There was a question mark there for a reason


----------



## popeye (May 2, 2006)

Mook said:


> There was a question mark there for a reason


oh excuse me:chairshot
carbon wrapping in gloss finish.....what is 3m
do you need further info?
i would like someone to wrap my spoiler to look like its the real deal without paying the real deal price!!!!!!!!!!!!!

thanks
kieran


----------



## [email protected] (Apr 11, 2011)

3M is the vinyl alternative, although I don't think it'll give the finish you're after. 

Steve


----------



## Mook (Mar 20, 2007)

For someone who knows what they want you don't know very much 

3m is a vinyl carbon wrap.

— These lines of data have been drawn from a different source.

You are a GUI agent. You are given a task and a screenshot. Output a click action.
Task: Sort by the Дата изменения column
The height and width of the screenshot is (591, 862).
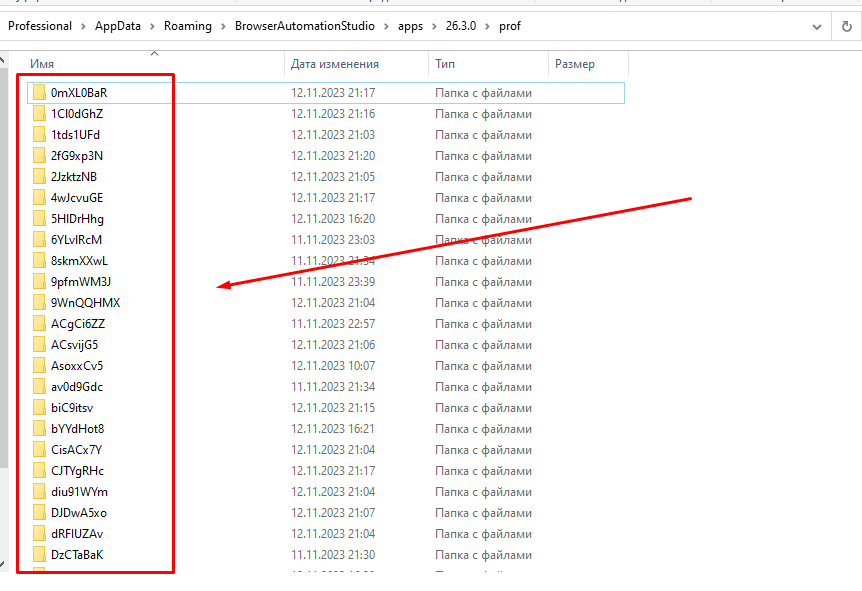[334, 64]
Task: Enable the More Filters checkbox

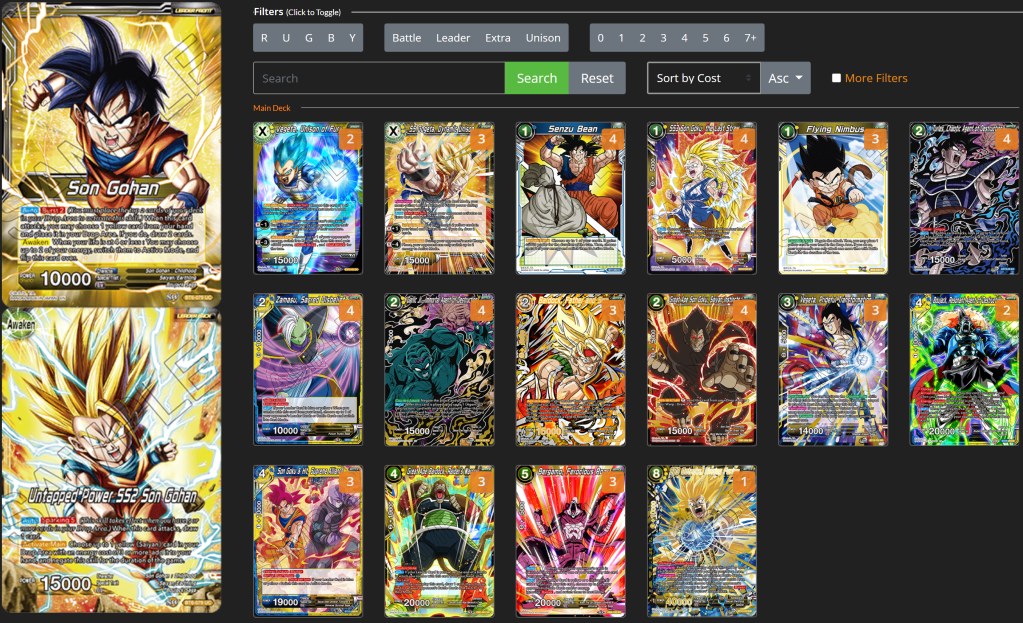Action: point(836,78)
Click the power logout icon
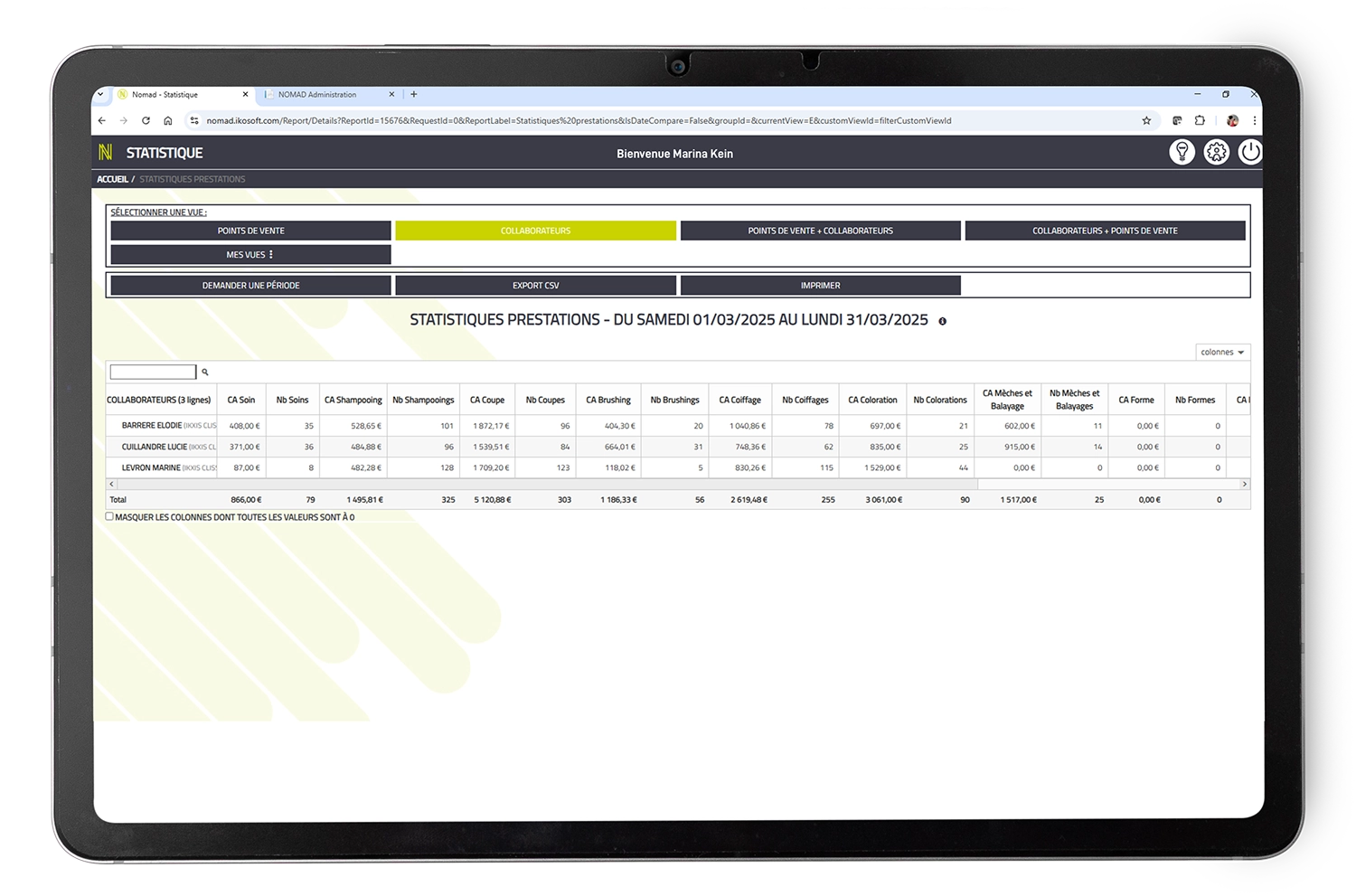Screen dimensions: 1356x896 (1249, 152)
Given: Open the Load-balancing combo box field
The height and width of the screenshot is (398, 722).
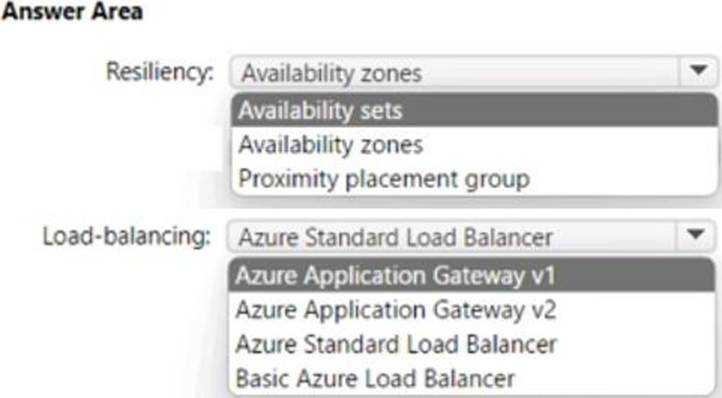Looking at the screenshot, I should [471, 236].
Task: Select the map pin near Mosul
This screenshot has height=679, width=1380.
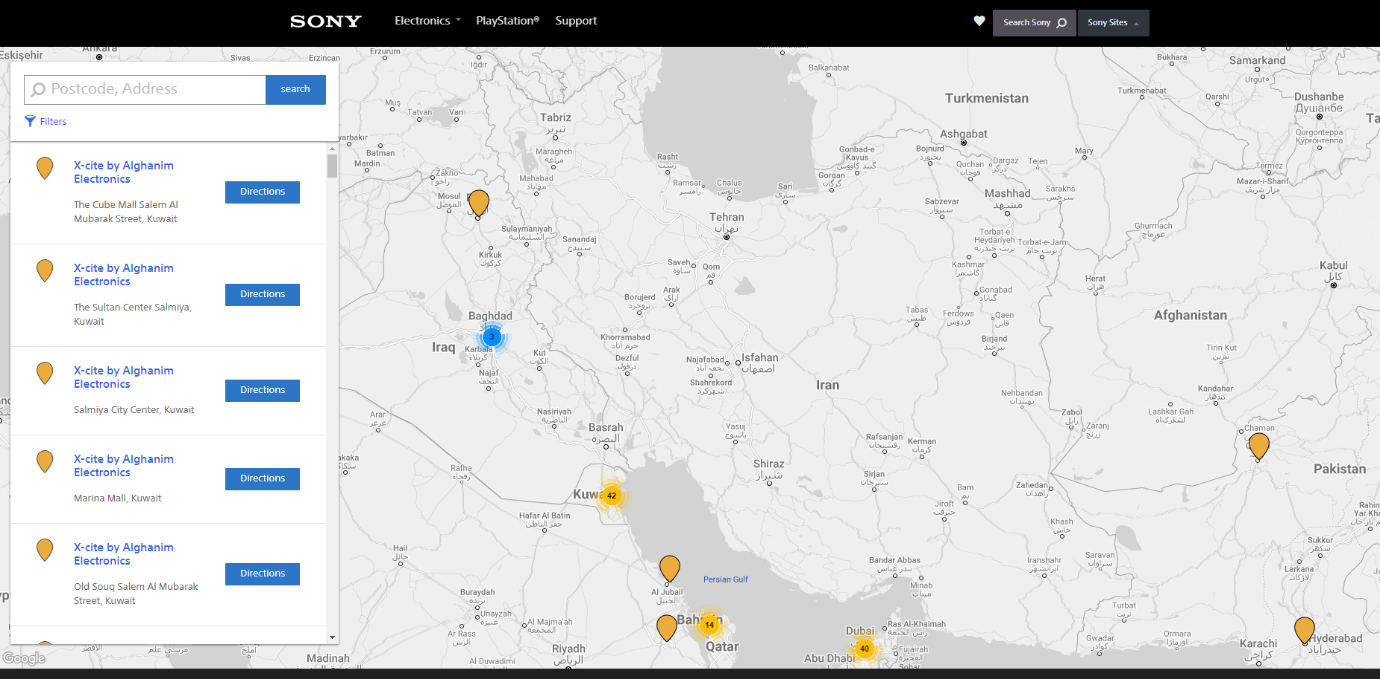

If that's what you want contact magic valet in the traders section

Mook


----------



## popeye (May 2, 2006)

*carbon wrap*

is vinyl shiny stuff Mook? like the REAL carbon , you know what i mean like....glossy shiny finish?

kieran


----------



## Darren-mac (May 13, 2009)

Do a search in the bodywork section Kieran, search for thread title carbon wrapping and have a look at the guys work on the dash of the r32. I would only I'm using my iPhone. I have the guys number somewhere, you send him pics of the parts you want done and he gives you a quote. His work is VERY tasty


----------



## popeye (May 2, 2006)

*carbon wrap*



Darren-mac said:


> Do a search in the bodywork section Kieran, search for thread title carbon wrapping and have a look at the guys work on the dash of the r32. I would only I'm using my iPhone. I have the guys number somewhere, you send him pics of the parts you want done and he gives you a quote. His work is VERY tasty


sound darren:wavey:appreciate the feedback:wavey:

kieran


----------



## Darren-mac (May 13, 2009)

His email address - [email protected]

I have his mobile number too if you need it pm me


----------



## Mook (Mar 20, 2007)

3m is matte.


----------